I think that should be possible using the sagetex package; its documentation is available here on CTAN. The package allows you to run a computer algebra system called Sage. This means Sage needs to be installed locally on your computer or, even easier, you can get a free Cocal account, formerly known as SagemathCloud. The sagetex package is an easy way of getting the power of Python plus all the built in mathematics of Sage. I uploaded a python file to Cocal that calculates the beginning of the Recaman sequence. The code itself isn't important, the important thing is that the results of running the program were contained ni a string called output. The sagesilent block allows Sage code to run but it doesn't show anything in the LaTeX code. In this case, I just loaded the Python program and ran it. In the body of the LaTeX document, the \sagestr command tells Sage to grab the string output and put it into the document. Calculations can be done using the \sage command. You can search this site for sagetex to see more about its use.
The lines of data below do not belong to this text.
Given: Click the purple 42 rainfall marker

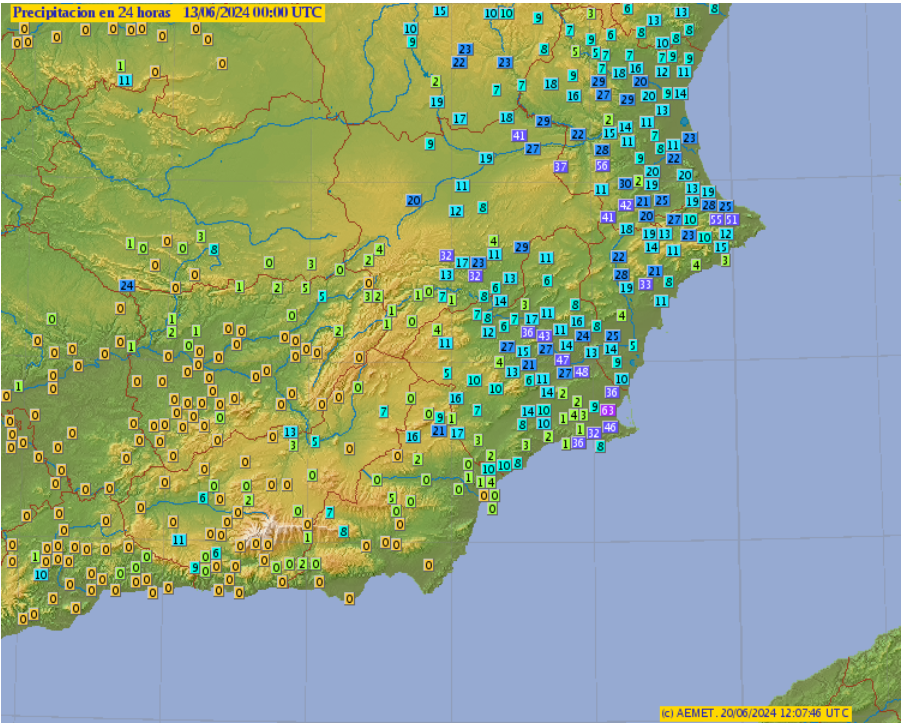Looking at the screenshot, I should (626, 205).
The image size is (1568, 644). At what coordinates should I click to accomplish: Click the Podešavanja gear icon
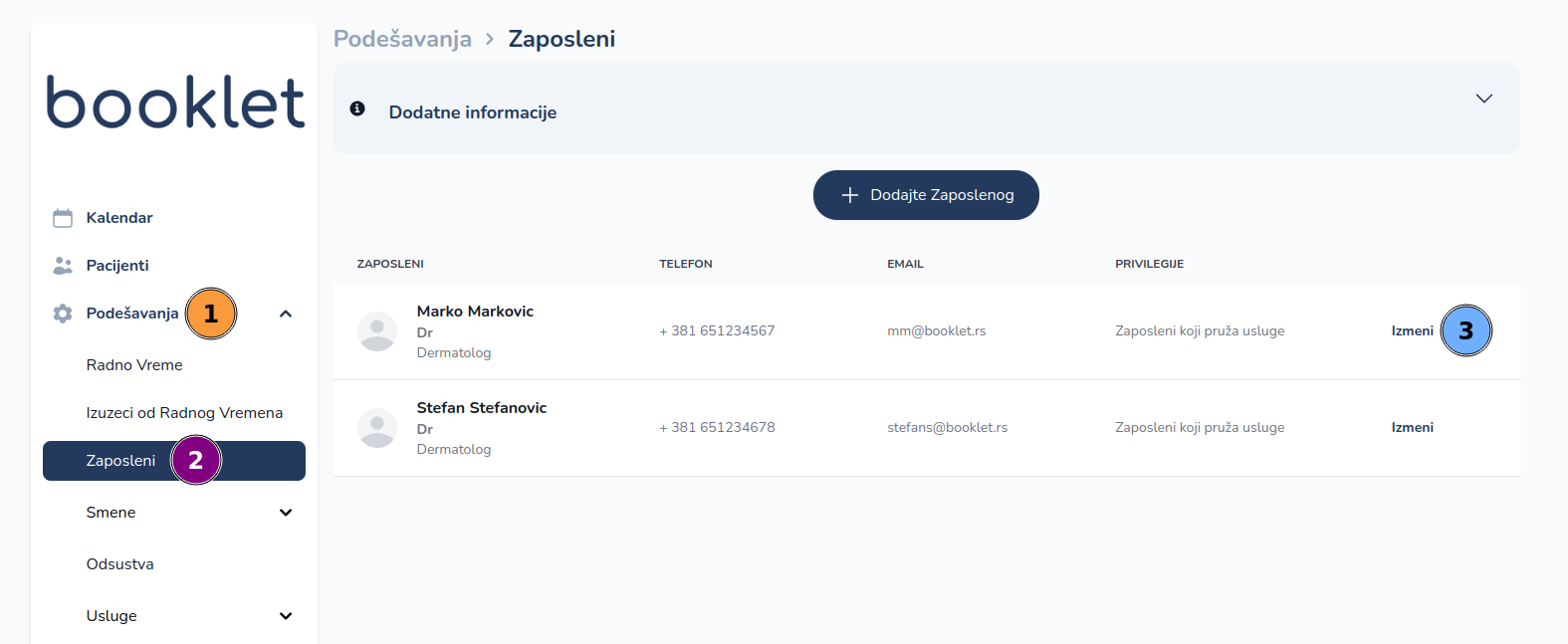tap(63, 314)
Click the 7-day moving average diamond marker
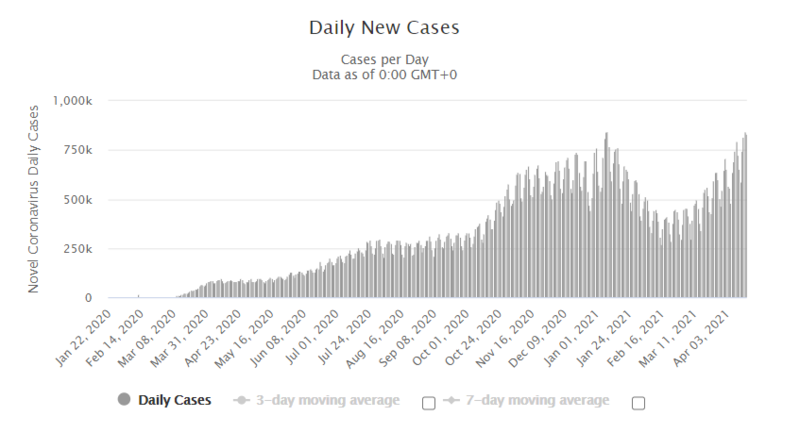Image resolution: width=800 pixels, height=433 pixels. click(x=451, y=400)
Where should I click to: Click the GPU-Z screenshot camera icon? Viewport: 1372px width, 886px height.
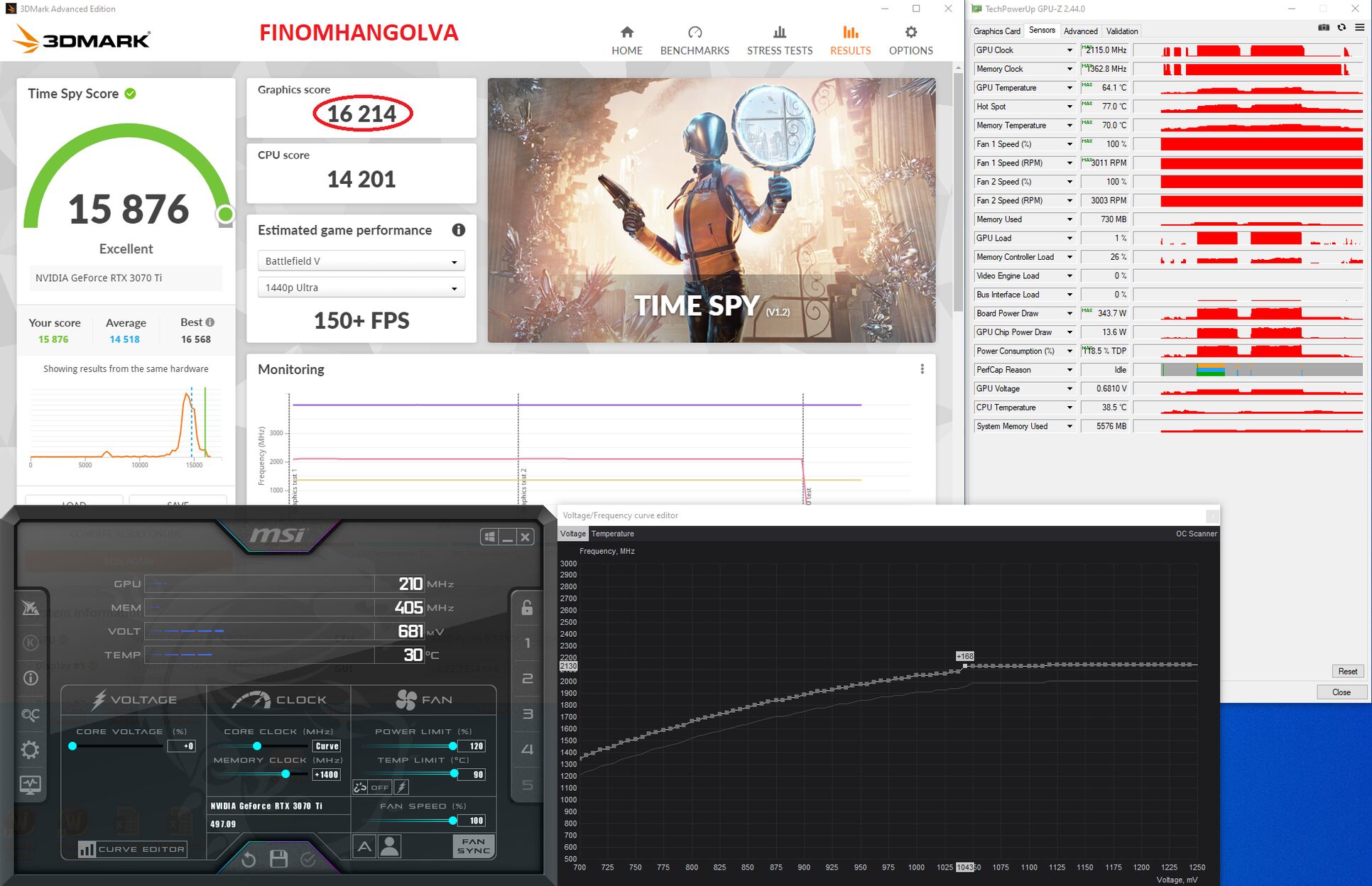click(x=1324, y=28)
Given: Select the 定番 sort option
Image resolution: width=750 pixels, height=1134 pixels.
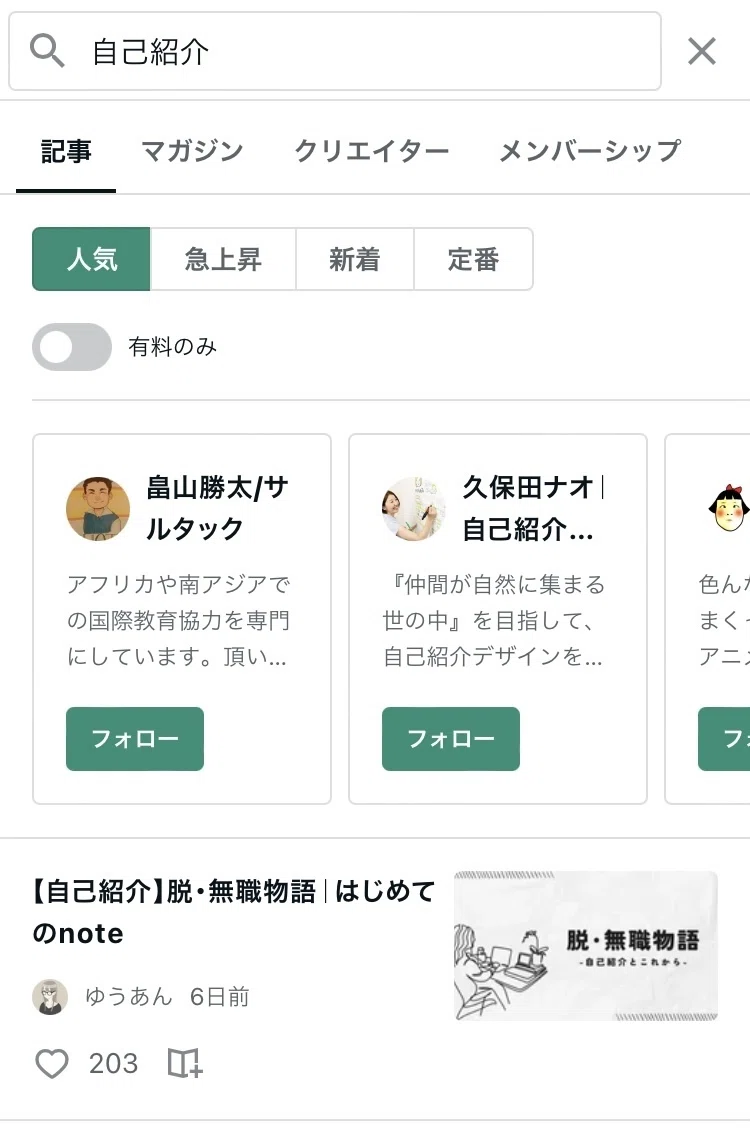Looking at the screenshot, I should point(473,259).
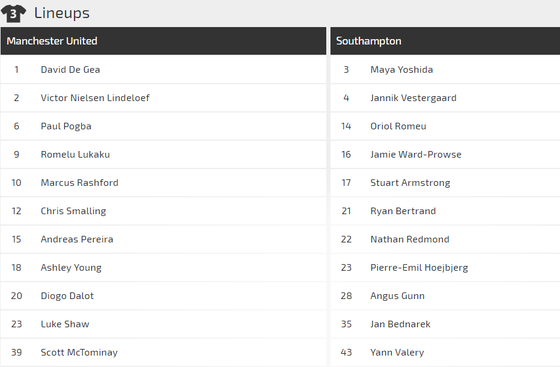Viewport: 560px width, 367px height.
Task: Open Romelu Lukaku's profile
Action: click(75, 154)
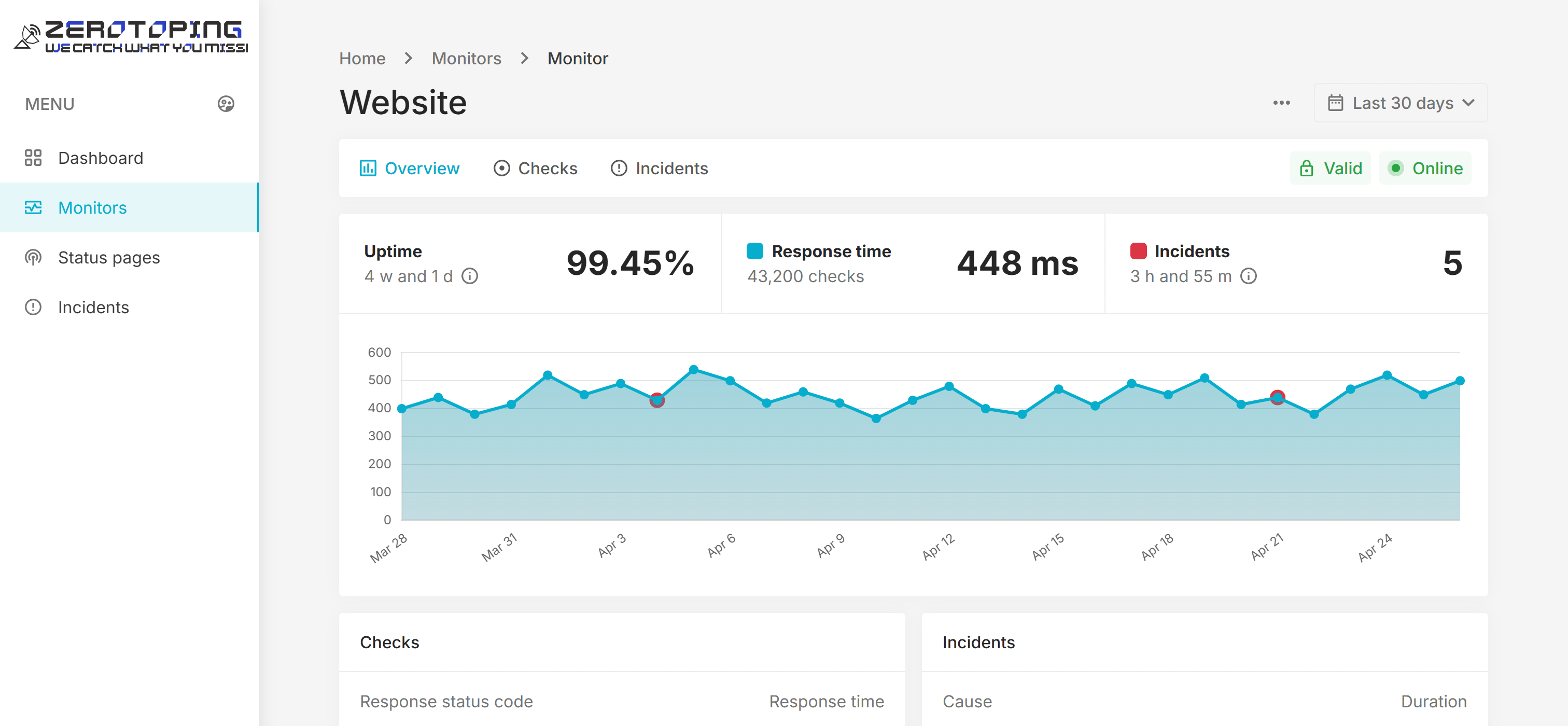Screen dimensions: 1568x726
Task: Switch to the Checks tab
Action: pyautogui.click(x=535, y=169)
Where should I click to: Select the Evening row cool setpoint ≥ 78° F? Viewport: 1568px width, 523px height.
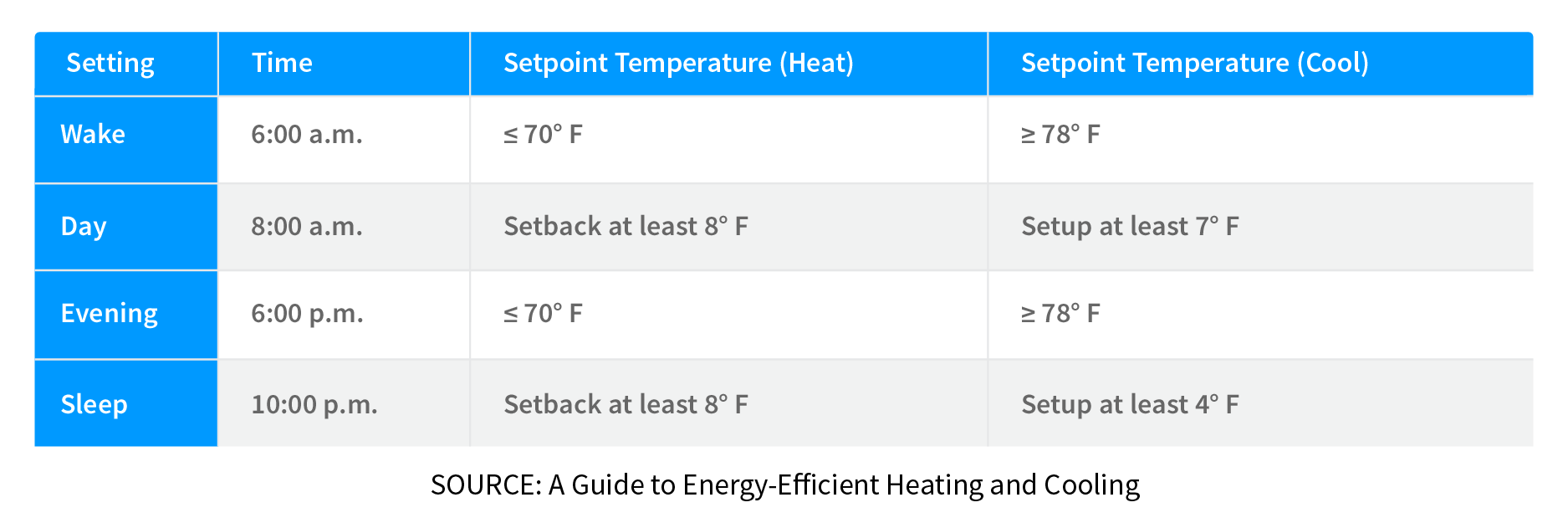click(1060, 314)
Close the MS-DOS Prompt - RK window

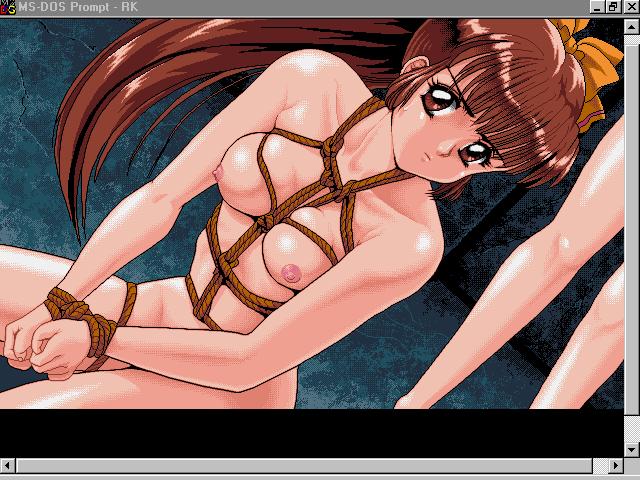630,8
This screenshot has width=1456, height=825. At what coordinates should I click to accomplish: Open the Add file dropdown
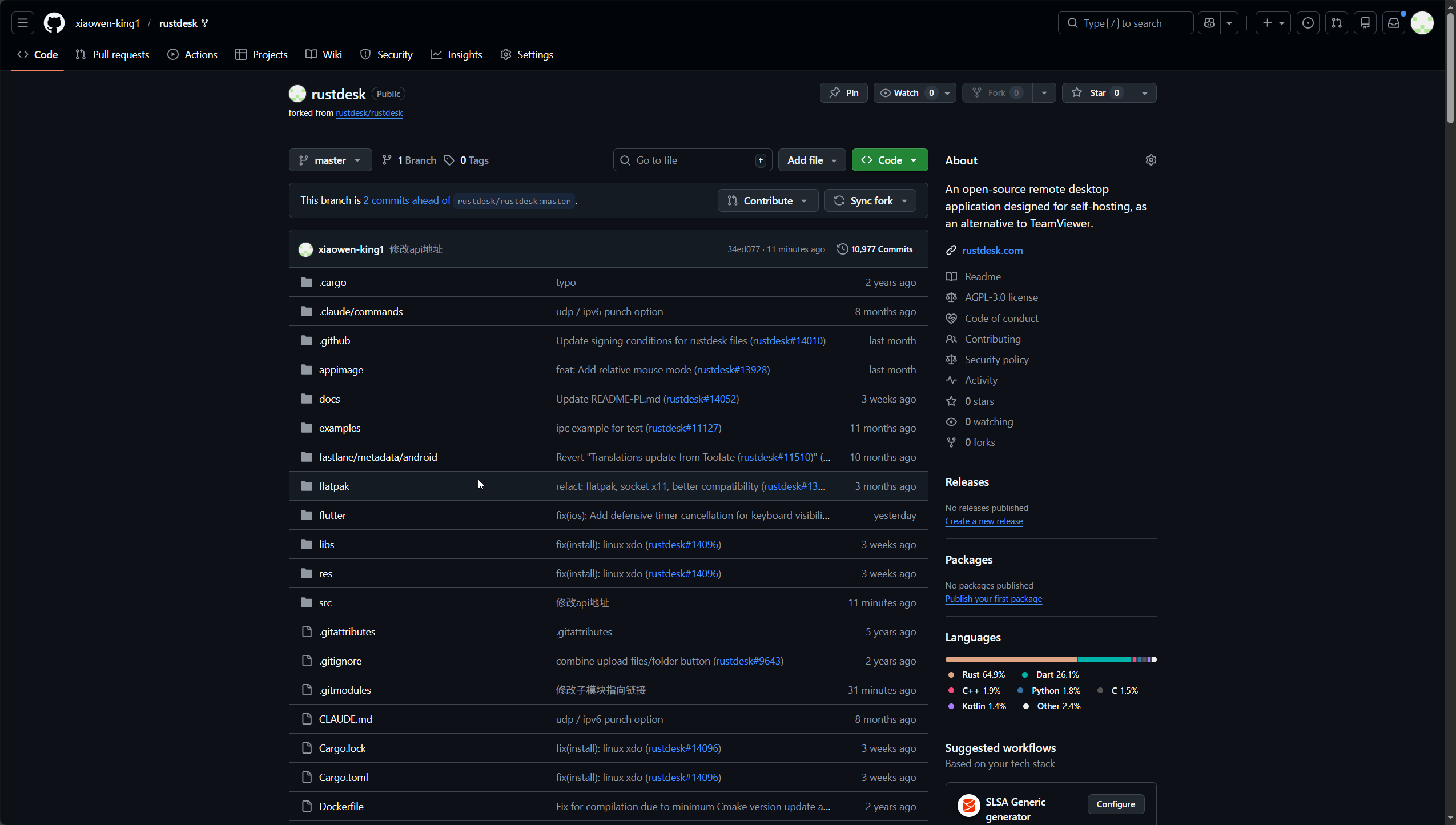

Note the picture below shows the Python document and LaTeX document are in the same directory.
\documentclass{article}
\usepackage{sagetex}
\begin{document}
\begin{sagesilent}
load("Recaman.py")
python Recaman.py
\end{sagesilent}
Result printed:\\
\sagestr{output}
\end{document}
The result is:

I don't know anything about your other extensions but clearly the Python file was imported, ran, and the output was incorporated into a LaTeX document. Documentation for Sage is here. The Cocal website linked above, says:
"CoCalc is a sophisticated web service for online computation:
Mathematical calculation: SageMath, SymPy, Maxima;
Statistical analysis: R project, Pandas, statsmodels, scikit-learn, Tensorflow, NLTK;
Various other computation: Octave, Julia, etc." so there are a lot of possibilities.